──────── AVAILABLE DATA ────────

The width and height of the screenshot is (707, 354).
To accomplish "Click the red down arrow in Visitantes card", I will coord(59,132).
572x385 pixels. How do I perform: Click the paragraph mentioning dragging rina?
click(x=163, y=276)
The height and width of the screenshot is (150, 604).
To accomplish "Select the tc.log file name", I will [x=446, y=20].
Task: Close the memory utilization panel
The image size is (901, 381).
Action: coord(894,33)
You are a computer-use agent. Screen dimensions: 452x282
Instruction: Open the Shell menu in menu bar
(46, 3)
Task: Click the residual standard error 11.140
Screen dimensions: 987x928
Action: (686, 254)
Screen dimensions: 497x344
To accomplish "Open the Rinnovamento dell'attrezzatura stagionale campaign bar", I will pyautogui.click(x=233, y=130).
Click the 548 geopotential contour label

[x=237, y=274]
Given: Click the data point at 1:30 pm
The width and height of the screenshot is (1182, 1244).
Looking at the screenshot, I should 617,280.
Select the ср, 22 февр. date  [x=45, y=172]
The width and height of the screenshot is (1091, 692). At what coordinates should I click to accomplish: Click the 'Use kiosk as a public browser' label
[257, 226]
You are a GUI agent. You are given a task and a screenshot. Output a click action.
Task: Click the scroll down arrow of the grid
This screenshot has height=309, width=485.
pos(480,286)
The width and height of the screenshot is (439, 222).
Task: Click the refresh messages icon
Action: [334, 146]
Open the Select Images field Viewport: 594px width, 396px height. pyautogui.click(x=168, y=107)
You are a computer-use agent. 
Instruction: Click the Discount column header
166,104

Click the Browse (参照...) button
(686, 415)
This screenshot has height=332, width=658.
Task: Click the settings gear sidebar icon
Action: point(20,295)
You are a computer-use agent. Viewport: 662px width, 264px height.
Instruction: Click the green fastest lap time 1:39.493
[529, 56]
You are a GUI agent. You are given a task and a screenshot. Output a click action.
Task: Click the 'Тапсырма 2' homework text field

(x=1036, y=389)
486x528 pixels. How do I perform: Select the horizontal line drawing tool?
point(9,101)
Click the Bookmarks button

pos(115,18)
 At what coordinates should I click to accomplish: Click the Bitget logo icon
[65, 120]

────────

> WHAT YOU NEED TO DO
Begin at the line containing "Instruction: Click the green" and reproduce every line through the last one in the records above, exactly.

> WRITTEN ANSWER
Instruction: Click the green fastest lap time 1:39.493
[529, 56]
You are a GUI agent. You are given a task and a screenshot. Output a click action.
Task: Click the 'Тапсырма 2' homework text field

(x=1036, y=389)
486x528 pixels. How do I perform: Select the horizontal line drawing tool?
point(9,101)
Click the Bookmarks button

pos(115,18)
 At what coordinates should I click to accomplish: Click the Bitget logo icon
[65, 120]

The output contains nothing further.